На этом мы и расстались с Захаровым отцом, пообещав ему скорый запрос на выезд в один из американских университетов на стажировку. А там и до грин-карты по ходатайству этого же работодателя рукой подать.
Бредя с Захаром по грязным улицам родного города, я вдруг понял, что мне совершенно не достает того ритма, в котором мы жили последние годы: каждый день и час расписан, времени всегда не хватает, и мы везде опаздываем – такой и только такой виделась мне нынешняя жизнь. И теперь, когда никуда не нужно торопиться, я почувствовал себя как рыба на берегу – беспомощным. Я не знал чем себя занять. Я сказал об этом Майцеву и он со мной согласился: трудно после той круговерти, что осталась на другом континенте, оказаться словно в какой-то тягучей патоке, где ты практически никому не нужен и от тебя именно в эту минуту ничего не зависит.
Мы зашли в облезлую столовку, где у самого порога вальяжно развалились два кота – рыжий и черно-белый, наглые, раскормленные, и на удивление чистые. Эти мохнатые рожи даже не соизволили открыть глаз, когда мы по очереди перешагнули через них. Весь их вид говорил: жизнь удалась!

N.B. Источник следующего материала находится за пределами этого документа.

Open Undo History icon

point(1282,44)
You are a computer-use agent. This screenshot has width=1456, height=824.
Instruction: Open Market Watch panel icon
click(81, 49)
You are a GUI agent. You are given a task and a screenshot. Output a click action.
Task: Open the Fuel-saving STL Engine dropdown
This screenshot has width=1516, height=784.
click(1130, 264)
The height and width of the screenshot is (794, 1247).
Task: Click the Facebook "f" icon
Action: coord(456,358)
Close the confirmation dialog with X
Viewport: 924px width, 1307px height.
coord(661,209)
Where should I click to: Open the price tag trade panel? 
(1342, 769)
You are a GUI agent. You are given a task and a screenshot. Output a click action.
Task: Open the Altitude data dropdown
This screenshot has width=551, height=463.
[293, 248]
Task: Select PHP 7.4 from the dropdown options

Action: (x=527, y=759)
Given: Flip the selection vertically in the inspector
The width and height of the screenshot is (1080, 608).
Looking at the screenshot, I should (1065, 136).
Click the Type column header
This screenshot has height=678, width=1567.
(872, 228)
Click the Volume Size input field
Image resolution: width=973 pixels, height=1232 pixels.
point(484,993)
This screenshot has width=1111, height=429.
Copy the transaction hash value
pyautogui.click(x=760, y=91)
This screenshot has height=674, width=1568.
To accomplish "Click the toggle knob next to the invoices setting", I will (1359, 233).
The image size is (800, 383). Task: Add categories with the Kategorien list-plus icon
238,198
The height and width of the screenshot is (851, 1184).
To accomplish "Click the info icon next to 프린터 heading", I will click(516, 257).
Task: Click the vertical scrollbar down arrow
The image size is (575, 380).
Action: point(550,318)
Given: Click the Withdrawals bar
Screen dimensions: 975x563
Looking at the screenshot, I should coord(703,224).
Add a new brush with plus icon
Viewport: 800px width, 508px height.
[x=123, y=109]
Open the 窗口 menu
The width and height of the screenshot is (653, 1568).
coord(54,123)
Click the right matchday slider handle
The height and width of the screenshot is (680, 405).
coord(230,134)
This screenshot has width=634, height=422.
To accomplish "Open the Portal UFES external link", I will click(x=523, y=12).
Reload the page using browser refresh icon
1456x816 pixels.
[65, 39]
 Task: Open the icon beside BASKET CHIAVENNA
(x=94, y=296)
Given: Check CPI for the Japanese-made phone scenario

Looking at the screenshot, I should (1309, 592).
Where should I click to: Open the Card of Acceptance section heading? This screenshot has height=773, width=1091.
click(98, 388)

Захар кивнул на парочку и сказал:
— Вот так нужно – просто жить и не сношать себе мозг.
— Какой бы дурак еще кормил за это? — спросил я, не ожидая, впрочем, ответа.
Захар пожал плечами и носком ботинка подвинул рыжего на полметра в сторону. Котяра разлепил глаза, недовольно глянул на раздражитель, протяжно зевнул, перевернулся на другой бок и снова попытался заснуть.
— Вот так и в наших институтах большинство работает, — прокомментировал Захар поведение безразличного кота. — “Где бы ни работать, лишь бы не работать”, как говорил завхоз Бубенцов. А нам их пинать и шевелить придется. А они будут сопротивляться, потому что думают, что то, что они делают – это и есть работа. И этот рыжий зверь наверняка думает, что столовку охраняет от плохих уличных котов. А без него все разграбят, кухарок изнасилуют, а крыша внутрь провалится.